# Tekstfragment
● ● ●
Perspectief voorbij de horizon
De coronamaatregelen doen geen goed aan het welbevinden van studenten. Maar meer nog dan de vrijheid om weer als vanouds naar colleges te gaan, hebben jongeren zingeving en hoop nodig; een reden om te leven.
Het recente grote landelijke onderzoek naar de mentale gezondheid van studenten in het hoger onderwijs schetst een somber beeld. Het rapport heeft in kaart gebracht hoe studenten hun leven tijdens de derde coronagolf beleefden. Om maar wat te noemen: driekwart van hen ervaart prestatiedruk, 97 procent heeft last van stress, de helft kamp met psychische klachten zoals angst en somberheid en 75 procent voelt zich eenzaam. Een week na de presentatie van dit onderzoek vroeg ik mijn studenten of deze cijfers herkenbaar zijn voor hen. Stiekem hoopte ik dat zij ontkennend zouden antwoorden. Zij zijn immers jonge mensen die opgegroeid zijn met ook een ander perspectief dan corona over hun leven? Met een Schepper die hen al kende voordat zij bestonden en met opvoeders die hen meenemen in de vergezichten die het Evangelie schetst? Maar helaas kwamen de cijfers en percentages die in het rapport werden genoemd mijn studenten niet vreemd voor.
● ● ●
# Opgave A
Beantwoord op basis van het tekstfragment:
(i) Hoeveel procent van de studenten heeft volgens het onderzoek last van stress?
(ii) Tijdens welke coronagolf is in kaart gebracht hoe studenten hun leven beleefden?
(iii) Hoe lang na de presentatie van het onderzoek werd aan de studenten gevraagd of de cijfers herkenbaar waren?
# Opgave B
Citeer uit het tekstfragment alles van "Perspectief voorbij de" tot en met "om te leven.".
De regels die hierna komen, hebben hier niets mee te maken.

# Uittreksel uit dataset
● ● ●
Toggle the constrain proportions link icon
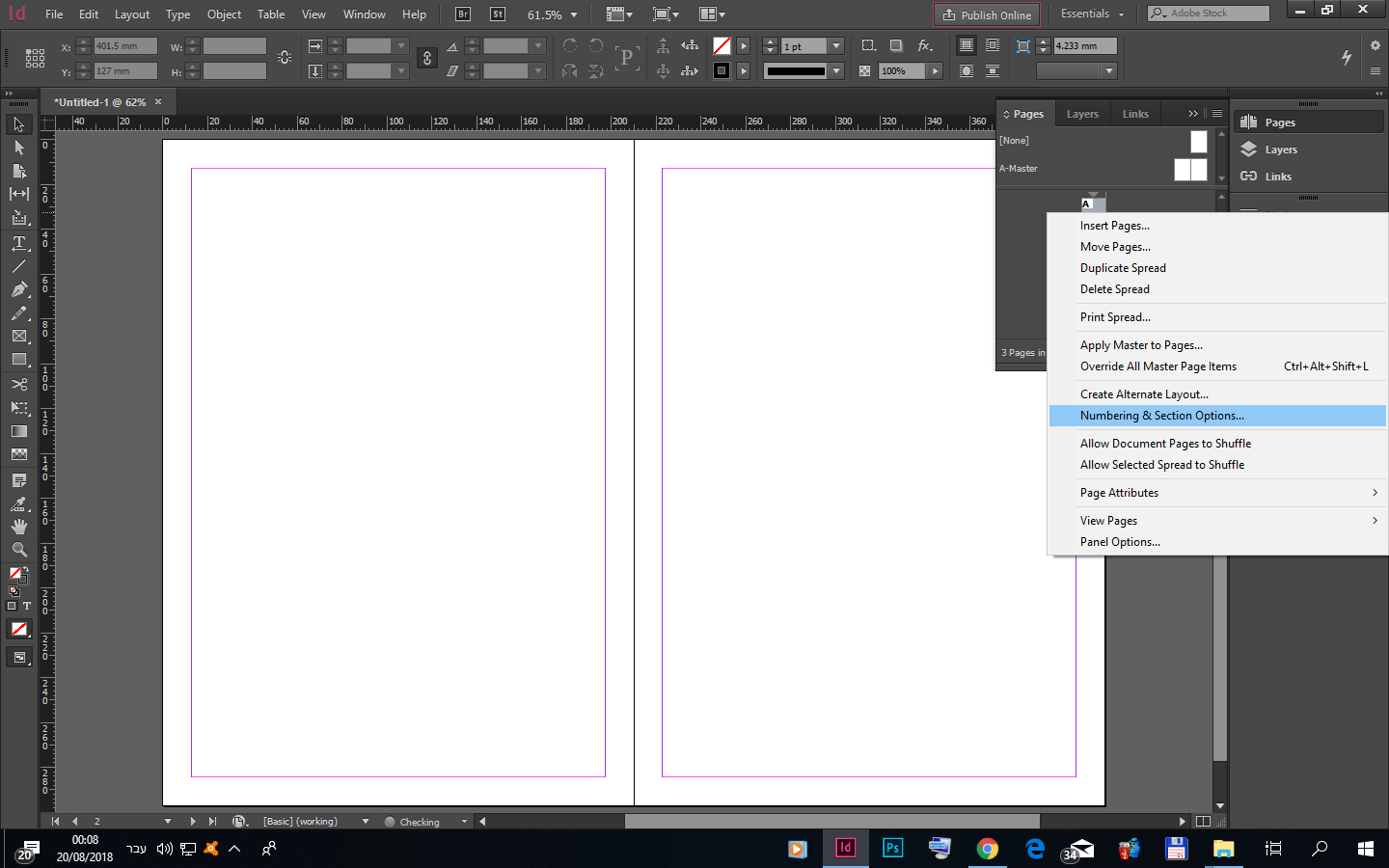1389x868 pixels. click(427, 58)
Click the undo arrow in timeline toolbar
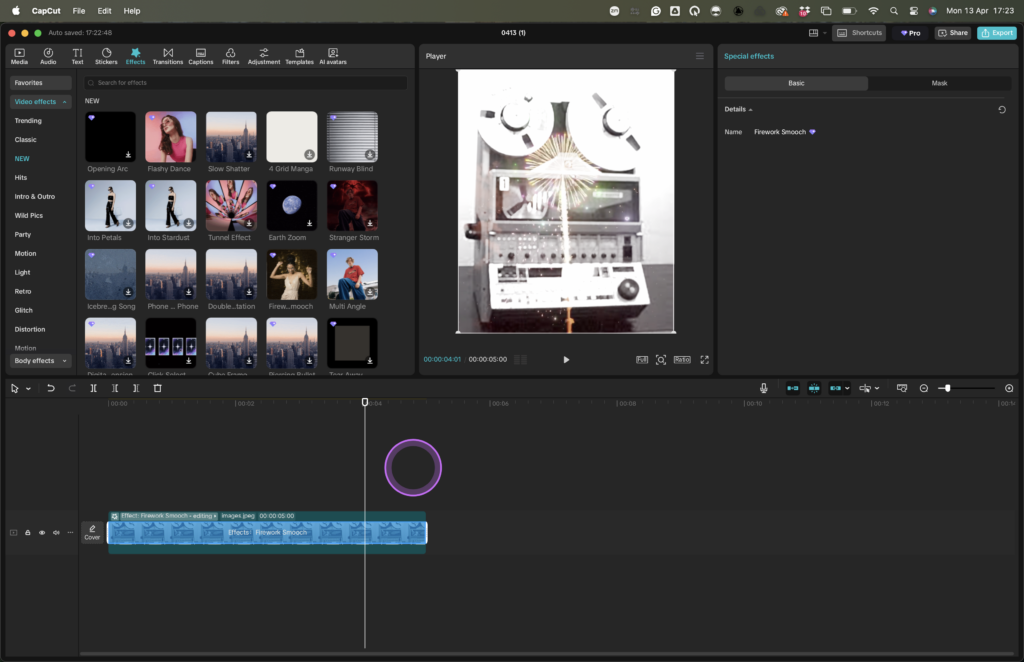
● ● ●
# Antwoord A
(i) 97 procent.
(ii) Tijdens de derde coronagolf.
(iii) Een week.

# Antwoord B
Perspectief voorbij de horizon
De coronamaatregelen doen geen goed aan het welbevinden van studenten. Maar meer nog dan de vrijheid om weer als vanouds naar colleges te gaan, hebben jongeren zingeving en hoop nodig; een reden om te leven.